[Stored data entries]
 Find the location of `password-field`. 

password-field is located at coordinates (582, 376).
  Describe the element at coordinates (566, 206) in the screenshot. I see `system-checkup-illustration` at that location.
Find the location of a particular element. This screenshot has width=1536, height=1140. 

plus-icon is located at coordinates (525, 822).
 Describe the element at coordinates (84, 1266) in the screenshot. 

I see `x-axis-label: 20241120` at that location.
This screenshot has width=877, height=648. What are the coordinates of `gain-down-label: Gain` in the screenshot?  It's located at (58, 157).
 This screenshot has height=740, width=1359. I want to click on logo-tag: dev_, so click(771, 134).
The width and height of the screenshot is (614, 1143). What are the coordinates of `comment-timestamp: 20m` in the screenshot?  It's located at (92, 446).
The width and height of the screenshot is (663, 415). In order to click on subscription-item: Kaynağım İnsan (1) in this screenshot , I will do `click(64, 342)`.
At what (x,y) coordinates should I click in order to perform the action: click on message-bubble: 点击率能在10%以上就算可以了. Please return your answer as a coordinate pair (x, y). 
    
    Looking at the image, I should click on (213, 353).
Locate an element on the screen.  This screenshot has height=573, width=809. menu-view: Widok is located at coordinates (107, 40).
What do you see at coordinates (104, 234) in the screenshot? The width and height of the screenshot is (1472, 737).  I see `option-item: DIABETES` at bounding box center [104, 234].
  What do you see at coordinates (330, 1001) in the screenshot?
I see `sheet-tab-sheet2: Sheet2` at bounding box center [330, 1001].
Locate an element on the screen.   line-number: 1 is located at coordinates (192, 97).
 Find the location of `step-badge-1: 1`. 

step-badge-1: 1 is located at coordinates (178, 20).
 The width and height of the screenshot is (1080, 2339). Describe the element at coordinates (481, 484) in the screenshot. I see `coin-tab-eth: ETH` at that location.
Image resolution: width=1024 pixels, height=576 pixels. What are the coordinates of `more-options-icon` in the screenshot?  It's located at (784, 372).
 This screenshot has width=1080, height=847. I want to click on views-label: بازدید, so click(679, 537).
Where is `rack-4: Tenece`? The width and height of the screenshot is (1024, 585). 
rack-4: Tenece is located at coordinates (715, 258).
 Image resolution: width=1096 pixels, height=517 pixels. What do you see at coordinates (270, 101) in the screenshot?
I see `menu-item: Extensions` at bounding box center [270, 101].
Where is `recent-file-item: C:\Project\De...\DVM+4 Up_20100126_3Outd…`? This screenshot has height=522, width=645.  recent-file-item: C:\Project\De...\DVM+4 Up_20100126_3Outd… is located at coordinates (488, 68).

Work to be completed » Rewrite the rows above, changing every "Find the location of" to "Locate" and leaving everything else as it is.

Written answer »
 Locate `password-field`. 

password-field is located at coordinates (582, 376).
  Describe the element at coordinates (566, 206) in the screenshot. I see `system-checkup-illustration` at that location.
Locate a particular element. This screenshot has width=1536, height=1140. 

plus-icon is located at coordinates (525, 822).
 Describe the element at coordinates (84, 1266) in the screenshot. 

I see `x-axis-label: 20241120` at that location.
This screenshot has width=877, height=648. What are the coordinates of `gain-down-label: Gain` in the screenshot?  It's located at (58, 157).
 This screenshot has height=740, width=1359. I want to click on logo-tag: dev_, so click(771, 134).
The width and height of the screenshot is (614, 1143). What are the coordinates of `comment-timestamp: 20m` in the screenshot?  It's located at (92, 446).
The width and height of the screenshot is (663, 415). In order to click on subscription-item: Kaynağım İnsan (1) in this screenshot , I will do `click(64, 342)`.
At what (x,y) coordinates should I click in order to perform the action: click on message-bubble: 点击率能在10%以上就算可以了. Please return your answer as a coordinate pair (x, y). 
    
    Looking at the image, I should click on (213, 353).
Locate an element on the screen.  This screenshot has height=573, width=809. menu-view: Widok is located at coordinates (107, 40).
What do you see at coordinates (104, 234) in the screenshot? The width and height of the screenshot is (1472, 737).  I see `option-item: DIABETES` at bounding box center [104, 234].
  What do you see at coordinates (330, 1001) in the screenshot?
I see `sheet-tab-sheet2: Sheet2` at bounding box center [330, 1001].
Locate an element on the screen.   line-number: 1 is located at coordinates (192, 97).
 Locate `step-badge-1: 1`. 

step-badge-1: 1 is located at coordinates (178, 20).
 The width and height of the screenshot is (1080, 2339). Describe the element at coordinates (481, 484) in the screenshot. I see `coin-tab-eth: ETH` at that location.
Image resolution: width=1024 pixels, height=576 pixels. What are the coordinates of `more-options-icon` in the screenshot?  It's located at (784, 372).
 This screenshot has width=1080, height=847. I want to click on views-label: بازدید, so click(679, 537).
Where is `rack-4: Tenece`? The width and height of the screenshot is (1024, 585). 
rack-4: Tenece is located at coordinates (715, 258).
 Image resolution: width=1096 pixels, height=517 pixels. What do you see at coordinates (270, 101) in the screenshot?
I see `menu-item: Extensions` at bounding box center [270, 101].
Where is `recent-file-item: C:\Project\De...\DVM+4 Up_20100126_3Outd…`? This screenshot has height=522, width=645.  recent-file-item: C:\Project\De...\DVM+4 Up_20100126_3Outd… is located at coordinates (488, 68).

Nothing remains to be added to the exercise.